Start of Block
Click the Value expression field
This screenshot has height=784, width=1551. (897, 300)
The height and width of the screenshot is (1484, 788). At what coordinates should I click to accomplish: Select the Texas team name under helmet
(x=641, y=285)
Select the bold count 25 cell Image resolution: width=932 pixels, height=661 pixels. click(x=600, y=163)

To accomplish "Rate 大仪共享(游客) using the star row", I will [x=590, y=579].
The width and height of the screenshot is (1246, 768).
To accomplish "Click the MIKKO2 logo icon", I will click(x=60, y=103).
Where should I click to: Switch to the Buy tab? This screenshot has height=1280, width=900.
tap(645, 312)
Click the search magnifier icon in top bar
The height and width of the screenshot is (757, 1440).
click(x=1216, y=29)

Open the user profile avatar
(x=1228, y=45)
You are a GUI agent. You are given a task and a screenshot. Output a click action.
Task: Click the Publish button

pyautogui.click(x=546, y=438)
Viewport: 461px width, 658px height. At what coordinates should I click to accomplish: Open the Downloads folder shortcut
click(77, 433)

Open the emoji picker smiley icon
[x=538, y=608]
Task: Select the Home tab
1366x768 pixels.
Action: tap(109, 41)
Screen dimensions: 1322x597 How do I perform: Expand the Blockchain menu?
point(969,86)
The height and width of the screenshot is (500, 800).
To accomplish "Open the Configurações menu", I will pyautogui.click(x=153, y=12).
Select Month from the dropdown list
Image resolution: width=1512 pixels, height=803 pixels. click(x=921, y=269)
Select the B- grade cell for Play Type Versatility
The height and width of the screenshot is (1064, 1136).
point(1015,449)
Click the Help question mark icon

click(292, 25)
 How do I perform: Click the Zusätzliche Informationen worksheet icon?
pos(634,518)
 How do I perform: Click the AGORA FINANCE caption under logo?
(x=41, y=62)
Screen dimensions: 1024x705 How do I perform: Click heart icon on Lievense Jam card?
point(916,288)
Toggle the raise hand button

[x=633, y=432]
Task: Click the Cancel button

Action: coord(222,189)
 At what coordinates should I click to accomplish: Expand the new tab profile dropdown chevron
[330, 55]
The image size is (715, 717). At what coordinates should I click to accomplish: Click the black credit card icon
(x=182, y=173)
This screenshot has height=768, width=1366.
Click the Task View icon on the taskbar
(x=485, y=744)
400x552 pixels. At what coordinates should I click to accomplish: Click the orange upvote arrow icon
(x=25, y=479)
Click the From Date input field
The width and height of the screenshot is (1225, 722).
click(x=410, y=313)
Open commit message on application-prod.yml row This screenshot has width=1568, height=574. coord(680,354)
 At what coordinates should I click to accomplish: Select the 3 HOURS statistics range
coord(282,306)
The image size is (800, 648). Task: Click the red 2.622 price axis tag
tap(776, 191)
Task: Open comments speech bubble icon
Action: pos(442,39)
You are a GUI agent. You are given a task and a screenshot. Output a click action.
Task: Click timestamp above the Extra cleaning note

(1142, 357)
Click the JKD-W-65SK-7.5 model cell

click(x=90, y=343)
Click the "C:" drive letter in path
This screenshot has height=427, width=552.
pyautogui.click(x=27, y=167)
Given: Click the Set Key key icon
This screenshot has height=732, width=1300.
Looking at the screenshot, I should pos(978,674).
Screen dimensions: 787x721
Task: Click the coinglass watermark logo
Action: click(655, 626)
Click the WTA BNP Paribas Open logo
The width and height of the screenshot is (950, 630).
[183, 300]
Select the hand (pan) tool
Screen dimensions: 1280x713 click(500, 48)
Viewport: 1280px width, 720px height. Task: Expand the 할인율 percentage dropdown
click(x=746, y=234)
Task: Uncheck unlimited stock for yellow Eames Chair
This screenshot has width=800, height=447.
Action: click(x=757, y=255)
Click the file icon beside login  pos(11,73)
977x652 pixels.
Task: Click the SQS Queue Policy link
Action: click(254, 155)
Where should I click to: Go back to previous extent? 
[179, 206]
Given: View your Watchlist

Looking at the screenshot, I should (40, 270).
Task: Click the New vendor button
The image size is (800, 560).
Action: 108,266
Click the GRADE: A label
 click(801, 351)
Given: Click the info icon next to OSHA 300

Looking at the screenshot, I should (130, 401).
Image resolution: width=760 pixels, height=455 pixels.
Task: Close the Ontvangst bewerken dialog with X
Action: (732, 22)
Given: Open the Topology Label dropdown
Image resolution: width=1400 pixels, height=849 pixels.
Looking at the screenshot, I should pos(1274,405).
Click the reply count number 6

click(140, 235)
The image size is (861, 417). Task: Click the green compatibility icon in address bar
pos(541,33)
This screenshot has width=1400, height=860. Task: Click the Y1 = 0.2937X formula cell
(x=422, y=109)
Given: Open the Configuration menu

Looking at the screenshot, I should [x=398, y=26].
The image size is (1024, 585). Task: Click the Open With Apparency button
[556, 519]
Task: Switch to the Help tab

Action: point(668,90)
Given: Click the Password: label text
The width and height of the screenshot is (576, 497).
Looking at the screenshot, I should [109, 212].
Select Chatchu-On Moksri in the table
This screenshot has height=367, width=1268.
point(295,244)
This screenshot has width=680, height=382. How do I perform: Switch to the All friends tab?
End of Block
**Exercise aim:** Please repeat the whole listing above, keeping every line exactly as it reads.

**Solved problem:**
Click the Value expression field
This screenshot has height=784, width=1551. (897, 300)
The height and width of the screenshot is (1484, 788). At what coordinates should I click to accomplish: Select the Texas team name under helmet
(x=641, y=285)
Select the bold count 25 cell Image resolution: width=932 pixels, height=661 pixels. click(x=600, y=163)

To accomplish "Rate 大仪共享(游客) using the star row", I will [x=590, y=579].
The width and height of the screenshot is (1246, 768).
To accomplish "Click the MIKKO2 logo icon", I will click(x=60, y=103).
Where should I click to: Switch to the Buy tab? This screenshot has height=1280, width=900.
tap(645, 312)
Click the search magnifier icon in top bar
The height and width of the screenshot is (757, 1440).
click(x=1216, y=29)

Open the user profile avatar
(x=1228, y=45)
You are a GUI agent. You are given a task and a screenshot. Output a click action.
Task: Click the Publish button

pyautogui.click(x=546, y=438)
Viewport: 461px width, 658px height. At what coordinates should I click to accomplish: Open the Downloads folder shortcut
click(77, 433)

Open the emoji picker smiley icon
[x=538, y=608]
Task: Select the Home tab
1366x768 pixels.
Action: tap(109, 41)
Screen dimensions: 1322x597 How do I perform: Expand the Blockchain menu?
point(969,86)
The height and width of the screenshot is (500, 800).
To accomplish "Open the Configurações menu", I will pyautogui.click(x=153, y=12).
Select Month from the dropdown list
Image resolution: width=1512 pixels, height=803 pixels. click(x=921, y=269)
Select the B- grade cell for Play Type Versatility
The height and width of the screenshot is (1064, 1136).
point(1015,449)
Click the Help question mark icon

click(292, 25)
 How do I perform: Click the Zusätzliche Informationen worksheet icon?
pos(634,518)
 How do I perform: Click the AGORA FINANCE caption under logo?
(x=41, y=62)
Screen dimensions: 1024x705 How do I perform: Click heart icon on Lievense Jam card?
point(916,288)
Toggle the raise hand button

[x=633, y=432]
Task: Click the Cancel button

Action: coord(222,189)
 At what coordinates should I click to accomplish: Expand the new tab profile dropdown chevron
[330, 55]
The image size is (715, 717). At what coordinates should I click to accomplish: Click the black credit card icon
(x=182, y=173)
This screenshot has height=768, width=1366.
Click the Task View icon on the taskbar
(x=485, y=744)
400x552 pixels. At what coordinates should I click to accomplish: Click the orange upvote arrow icon
(x=25, y=479)
Click the From Date input field
The width and height of the screenshot is (1225, 722).
click(x=410, y=313)
Open commit message on application-prod.yml row This screenshot has width=1568, height=574. coord(680,354)
 At what coordinates should I click to accomplish: Select the 3 HOURS statistics range
coord(282,306)
The image size is (800, 648). Task: Click the red 2.622 price axis tag
tap(776, 191)
Task: Open comments speech bubble icon
Action: pos(442,39)
You are a GUI agent. You are given a task and a screenshot. Output a click action.
Task: Click timestamp above the Extra cleaning note

(1142, 357)
Click the JKD-W-65SK-7.5 model cell

click(x=90, y=343)
Click the "C:" drive letter in path
This screenshot has height=427, width=552.
pyautogui.click(x=27, y=167)
Given: Click the Set Key key icon
This screenshot has height=732, width=1300.
Looking at the screenshot, I should pos(978,674).
Screen dimensions: 787x721
Task: Click the coinglass watermark logo
Action: click(655, 626)
Click the WTA BNP Paribas Open logo
The width and height of the screenshot is (950, 630).
[183, 300]
Select the hand (pan) tool
Screen dimensions: 1280x713 click(500, 48)
Viewport: 1280px width, 720px height. Task: Expand the 할인율 percentage dropdown
click(x=746, y=234)
Task: Uncheck unlimited stock for yellow Eames Chair
This screenshot has width=800, height=447.
Action: click(x=757, y=255)
Click the file icon beside login  pos(11,73)
977x652 pixels.
Task: Click the SQS Queue Policy link
Action: click(254, 155)
Where should I click to: Go back to previous extent? 
[179, 206]
Given: View your Watchlist

Looking at the screenshot, I should (40, 270).
Task: Click the New vendor button
The image size is (800, 560).
Action: 108,266
Click the GRADE: A label
 click(801, 351)
Given: Click the info icon next to OSHA 300

Looking at the screenshot, I should (130, 401).
Image resolution: width=760 pixels, height=455 pixels.
Task: Close the Ontvangst bewerken dialog with X
Action: (732, 22)
Given: Open the Topology Label dropdown
Image resolution: width=1400 pixels, height=849 pixels.
Looking at the screenshot, I should pos(1274,405).
Click the reply count number 6

click(140, 235)
The image size is (861, 417). Task: Click the green compatibility icon in address bar
pos(541,33)
This screenshot has width=1400, height=860. Task: Click the Y1 = 0.2937X formula cell
(x=422, y=109)
Given: Open the Configuration menu

Looking at the screenshot, I should [x=398, y=26].
The image size is (1024, 585). Task: Click the Open With Apparency button
[556, 519]
Task: Switch to the Help tab

Action: point(668,90)
Given: Click the Password: label text
The width and height of the screenshot is (576, 497).
Looking at the screenshot, I should [109, 212].
Select Chatchu-On Moksri in the table
This screenshot has height=367, width=1268.
point(295,244)
This screenshot has width=680, height=382. How do I perform: Switch to the All friends tab?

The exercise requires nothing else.